• _Source passage_
★ ★ ★

There are two aspects to this question: Why did we build it and why should you use it?
We would say the answers are pretty simple: We developed Hyperwords to help save the world and you should use Hyperwords if you feel it's useful for your work.
Why we developed Hyperwords
It has been clear to us that interactive networked computers hold incredible potential to help individuals and teams do knowledge work. It has been equally clear to us that interactive text can mean more than clicking on hand-made links.
This is why we dedicated our careers to finding out what would be useful for knowledge workers. (By knowledge workers we mean anyone who spends a significant part of their work day dealing with information, including scientists, business executives, students and most other people in the modern economy.)
We have spent a lot of time trying to ignore the current computer environment, trying to see this afresh with a mindset that if we can describe the process in unambigious terms about specific data in specific ways the user can interact with this process then it can be built.
We also got together with some of the people who thought about these issues way before we got the Steve (Jobs) & Bill (Gates) computers we have today.

★ ★ ★

• _Requirements_
1) Summarize the Hyperwords passage in two sentences.
2) According to the Hyperwords passage, who counts as a knowledge worker?
3) Does the Hyperwords passage support each statement? (a) Interactive text can offer more than hand-made links. (b) The developers based their thinking closely on the current computer environment. (c) The developers met with people who considered these issues before today's computers existed.

Records for locating displayed items
★ ★ ★

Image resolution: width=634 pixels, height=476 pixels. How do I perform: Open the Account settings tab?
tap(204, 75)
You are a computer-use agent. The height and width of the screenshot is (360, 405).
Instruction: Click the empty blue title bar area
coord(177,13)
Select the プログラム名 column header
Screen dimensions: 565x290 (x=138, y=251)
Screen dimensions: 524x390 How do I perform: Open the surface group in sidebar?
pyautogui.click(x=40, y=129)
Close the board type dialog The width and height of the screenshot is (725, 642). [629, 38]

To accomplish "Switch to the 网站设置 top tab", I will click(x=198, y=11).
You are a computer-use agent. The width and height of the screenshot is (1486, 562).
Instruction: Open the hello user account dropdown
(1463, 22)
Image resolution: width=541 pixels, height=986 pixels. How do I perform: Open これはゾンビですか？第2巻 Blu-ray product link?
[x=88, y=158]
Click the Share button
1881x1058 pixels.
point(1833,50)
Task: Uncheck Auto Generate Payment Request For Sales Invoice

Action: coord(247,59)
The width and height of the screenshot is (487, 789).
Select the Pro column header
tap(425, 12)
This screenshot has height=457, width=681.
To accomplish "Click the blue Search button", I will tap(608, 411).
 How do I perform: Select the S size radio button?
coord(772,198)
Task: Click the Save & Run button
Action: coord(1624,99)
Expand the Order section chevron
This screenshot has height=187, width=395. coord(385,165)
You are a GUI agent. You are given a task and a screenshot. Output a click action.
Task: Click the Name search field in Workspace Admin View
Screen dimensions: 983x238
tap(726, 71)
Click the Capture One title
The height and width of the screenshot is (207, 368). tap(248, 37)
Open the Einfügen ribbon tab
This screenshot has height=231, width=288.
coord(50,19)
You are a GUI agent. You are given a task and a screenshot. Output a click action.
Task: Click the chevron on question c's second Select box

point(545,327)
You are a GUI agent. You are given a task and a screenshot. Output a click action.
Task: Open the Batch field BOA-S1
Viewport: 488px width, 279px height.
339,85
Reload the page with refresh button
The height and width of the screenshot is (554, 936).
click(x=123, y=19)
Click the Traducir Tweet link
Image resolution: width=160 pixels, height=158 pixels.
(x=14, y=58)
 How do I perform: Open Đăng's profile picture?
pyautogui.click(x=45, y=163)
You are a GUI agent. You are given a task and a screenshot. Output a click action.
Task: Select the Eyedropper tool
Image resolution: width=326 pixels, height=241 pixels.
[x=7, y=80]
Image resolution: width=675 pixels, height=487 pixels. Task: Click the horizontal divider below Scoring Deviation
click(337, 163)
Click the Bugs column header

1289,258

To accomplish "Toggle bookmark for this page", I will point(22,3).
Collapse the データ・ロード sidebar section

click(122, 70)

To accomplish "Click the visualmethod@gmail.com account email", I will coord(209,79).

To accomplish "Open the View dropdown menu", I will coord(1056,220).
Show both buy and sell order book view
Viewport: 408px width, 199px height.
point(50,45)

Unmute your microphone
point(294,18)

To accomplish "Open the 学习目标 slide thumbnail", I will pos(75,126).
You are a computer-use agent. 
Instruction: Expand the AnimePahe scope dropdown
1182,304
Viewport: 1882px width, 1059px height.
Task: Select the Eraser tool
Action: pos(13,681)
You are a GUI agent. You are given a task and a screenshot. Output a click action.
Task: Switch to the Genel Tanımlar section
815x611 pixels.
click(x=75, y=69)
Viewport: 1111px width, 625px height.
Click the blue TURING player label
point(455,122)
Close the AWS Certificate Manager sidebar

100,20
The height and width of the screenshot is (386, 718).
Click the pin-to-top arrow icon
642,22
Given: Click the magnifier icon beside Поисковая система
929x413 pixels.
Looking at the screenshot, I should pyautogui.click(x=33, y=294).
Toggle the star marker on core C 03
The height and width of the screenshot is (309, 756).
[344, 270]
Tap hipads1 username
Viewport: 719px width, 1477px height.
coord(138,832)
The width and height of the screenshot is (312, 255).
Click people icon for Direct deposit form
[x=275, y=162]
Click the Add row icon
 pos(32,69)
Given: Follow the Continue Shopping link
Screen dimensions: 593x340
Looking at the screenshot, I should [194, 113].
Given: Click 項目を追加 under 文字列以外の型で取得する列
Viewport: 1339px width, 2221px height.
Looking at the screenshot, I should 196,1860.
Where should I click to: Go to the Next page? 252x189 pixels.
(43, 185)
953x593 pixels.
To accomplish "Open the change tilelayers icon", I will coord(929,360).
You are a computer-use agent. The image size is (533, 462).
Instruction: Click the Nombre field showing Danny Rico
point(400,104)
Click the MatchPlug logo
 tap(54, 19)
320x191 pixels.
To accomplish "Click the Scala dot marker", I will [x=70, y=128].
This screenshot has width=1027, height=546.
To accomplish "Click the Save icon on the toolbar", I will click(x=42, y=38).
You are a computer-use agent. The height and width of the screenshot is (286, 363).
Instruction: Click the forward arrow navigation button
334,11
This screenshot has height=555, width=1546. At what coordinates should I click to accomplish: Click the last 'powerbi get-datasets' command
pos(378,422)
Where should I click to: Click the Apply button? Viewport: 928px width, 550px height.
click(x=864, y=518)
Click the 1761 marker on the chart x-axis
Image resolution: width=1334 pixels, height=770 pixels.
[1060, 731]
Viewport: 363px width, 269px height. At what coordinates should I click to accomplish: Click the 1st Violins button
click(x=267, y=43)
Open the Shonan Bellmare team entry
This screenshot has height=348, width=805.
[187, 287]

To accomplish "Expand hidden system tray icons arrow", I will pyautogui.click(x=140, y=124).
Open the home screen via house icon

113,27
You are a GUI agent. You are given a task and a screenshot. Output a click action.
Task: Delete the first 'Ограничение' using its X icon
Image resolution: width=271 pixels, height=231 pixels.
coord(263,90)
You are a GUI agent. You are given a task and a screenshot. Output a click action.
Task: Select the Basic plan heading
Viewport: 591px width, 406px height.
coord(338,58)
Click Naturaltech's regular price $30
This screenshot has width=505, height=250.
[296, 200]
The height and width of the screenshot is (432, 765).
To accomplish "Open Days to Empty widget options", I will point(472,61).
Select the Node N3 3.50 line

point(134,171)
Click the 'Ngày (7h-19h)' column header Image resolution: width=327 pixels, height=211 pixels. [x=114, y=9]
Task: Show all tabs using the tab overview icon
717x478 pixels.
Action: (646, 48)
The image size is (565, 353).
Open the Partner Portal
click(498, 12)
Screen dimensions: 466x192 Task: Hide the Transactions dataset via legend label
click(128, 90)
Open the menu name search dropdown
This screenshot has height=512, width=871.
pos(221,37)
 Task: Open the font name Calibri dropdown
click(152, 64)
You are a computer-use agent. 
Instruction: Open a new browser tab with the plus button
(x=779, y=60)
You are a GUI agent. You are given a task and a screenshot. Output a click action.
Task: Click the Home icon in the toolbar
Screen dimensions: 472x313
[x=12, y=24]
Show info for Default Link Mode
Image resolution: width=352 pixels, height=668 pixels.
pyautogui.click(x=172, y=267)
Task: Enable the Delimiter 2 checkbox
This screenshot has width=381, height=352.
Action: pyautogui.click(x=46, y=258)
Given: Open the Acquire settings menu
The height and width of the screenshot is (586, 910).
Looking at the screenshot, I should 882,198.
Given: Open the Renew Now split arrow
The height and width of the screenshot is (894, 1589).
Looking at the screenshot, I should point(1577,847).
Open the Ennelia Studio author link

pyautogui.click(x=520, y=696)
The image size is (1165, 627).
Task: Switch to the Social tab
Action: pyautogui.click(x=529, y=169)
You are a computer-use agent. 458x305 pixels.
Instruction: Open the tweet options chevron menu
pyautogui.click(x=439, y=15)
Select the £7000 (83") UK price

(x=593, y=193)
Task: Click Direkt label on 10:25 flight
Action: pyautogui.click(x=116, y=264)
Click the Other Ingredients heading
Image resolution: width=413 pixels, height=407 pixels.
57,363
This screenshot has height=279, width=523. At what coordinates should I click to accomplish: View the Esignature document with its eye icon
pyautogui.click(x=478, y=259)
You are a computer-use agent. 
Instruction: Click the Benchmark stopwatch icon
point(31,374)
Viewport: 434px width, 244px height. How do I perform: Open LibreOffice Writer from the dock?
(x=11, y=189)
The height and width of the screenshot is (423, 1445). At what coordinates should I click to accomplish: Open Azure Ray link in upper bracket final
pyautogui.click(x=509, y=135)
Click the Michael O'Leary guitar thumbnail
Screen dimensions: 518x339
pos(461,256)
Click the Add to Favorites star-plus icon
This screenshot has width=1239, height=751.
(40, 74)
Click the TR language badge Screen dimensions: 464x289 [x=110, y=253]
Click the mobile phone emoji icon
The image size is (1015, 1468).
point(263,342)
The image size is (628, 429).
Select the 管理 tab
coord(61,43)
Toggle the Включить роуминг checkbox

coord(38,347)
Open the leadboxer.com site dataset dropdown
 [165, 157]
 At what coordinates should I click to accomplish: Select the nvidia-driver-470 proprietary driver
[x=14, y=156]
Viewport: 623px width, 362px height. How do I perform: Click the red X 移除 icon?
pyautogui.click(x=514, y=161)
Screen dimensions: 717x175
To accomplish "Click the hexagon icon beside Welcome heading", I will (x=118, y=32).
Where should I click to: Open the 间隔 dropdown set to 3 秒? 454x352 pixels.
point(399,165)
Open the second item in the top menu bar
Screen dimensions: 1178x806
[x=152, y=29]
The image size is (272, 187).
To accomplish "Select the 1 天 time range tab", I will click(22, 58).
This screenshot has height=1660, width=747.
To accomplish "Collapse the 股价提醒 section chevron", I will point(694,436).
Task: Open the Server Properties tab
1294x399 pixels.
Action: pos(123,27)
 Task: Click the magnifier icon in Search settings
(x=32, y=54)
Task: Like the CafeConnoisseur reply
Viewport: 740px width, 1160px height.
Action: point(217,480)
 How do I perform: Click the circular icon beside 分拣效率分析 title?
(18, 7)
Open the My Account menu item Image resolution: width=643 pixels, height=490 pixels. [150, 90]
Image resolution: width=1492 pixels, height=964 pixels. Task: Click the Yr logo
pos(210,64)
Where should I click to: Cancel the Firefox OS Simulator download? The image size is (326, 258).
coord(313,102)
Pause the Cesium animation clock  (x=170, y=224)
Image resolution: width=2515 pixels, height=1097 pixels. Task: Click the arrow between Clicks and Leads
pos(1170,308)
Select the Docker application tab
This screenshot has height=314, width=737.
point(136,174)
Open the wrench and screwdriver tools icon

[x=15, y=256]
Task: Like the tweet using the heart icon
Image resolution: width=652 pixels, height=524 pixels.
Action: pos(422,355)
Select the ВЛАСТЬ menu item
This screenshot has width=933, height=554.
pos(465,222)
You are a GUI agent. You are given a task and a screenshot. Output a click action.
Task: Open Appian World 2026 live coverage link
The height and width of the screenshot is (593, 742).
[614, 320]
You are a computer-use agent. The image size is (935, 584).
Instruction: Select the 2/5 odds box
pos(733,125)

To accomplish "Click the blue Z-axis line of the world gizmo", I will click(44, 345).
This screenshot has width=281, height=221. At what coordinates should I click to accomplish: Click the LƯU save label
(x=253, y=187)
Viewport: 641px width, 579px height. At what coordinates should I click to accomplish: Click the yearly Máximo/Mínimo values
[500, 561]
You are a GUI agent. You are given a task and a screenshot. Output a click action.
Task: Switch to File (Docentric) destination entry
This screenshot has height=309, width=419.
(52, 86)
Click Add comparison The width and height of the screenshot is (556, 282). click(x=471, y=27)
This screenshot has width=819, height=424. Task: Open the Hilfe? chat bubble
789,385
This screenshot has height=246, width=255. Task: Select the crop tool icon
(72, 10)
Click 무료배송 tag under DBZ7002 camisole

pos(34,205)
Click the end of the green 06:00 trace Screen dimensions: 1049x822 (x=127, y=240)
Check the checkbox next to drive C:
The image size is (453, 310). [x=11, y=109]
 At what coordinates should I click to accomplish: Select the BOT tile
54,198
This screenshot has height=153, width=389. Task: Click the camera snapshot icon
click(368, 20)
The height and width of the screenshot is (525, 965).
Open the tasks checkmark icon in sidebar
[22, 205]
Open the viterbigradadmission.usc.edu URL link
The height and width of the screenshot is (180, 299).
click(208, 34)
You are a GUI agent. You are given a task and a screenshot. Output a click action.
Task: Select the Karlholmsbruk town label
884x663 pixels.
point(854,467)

★ ★ ★

• _Answers to the problems_
1) Hyperwords was developed to help save the world, and people should use it if they find it useful for their work. Its developers believe interactive networked computers hold incredible potential for knowledge work and that interactive text can mean more than clicking on hand-made links.

2) Anyone who spends a significant part of their work day dealing with information, including scientists, business executives, students and most other people in the modern economy.

3)
(a) Yes: "interactive text can mean more than clicking on hand-made links."
(b) No: "We have spent a lot of time trying to ignore the current computer environment"
(c) Yes: "We also got together with some of the people who thought about these issues way before we got the Steve (Jobs) & Bill (Gates) computers we have today."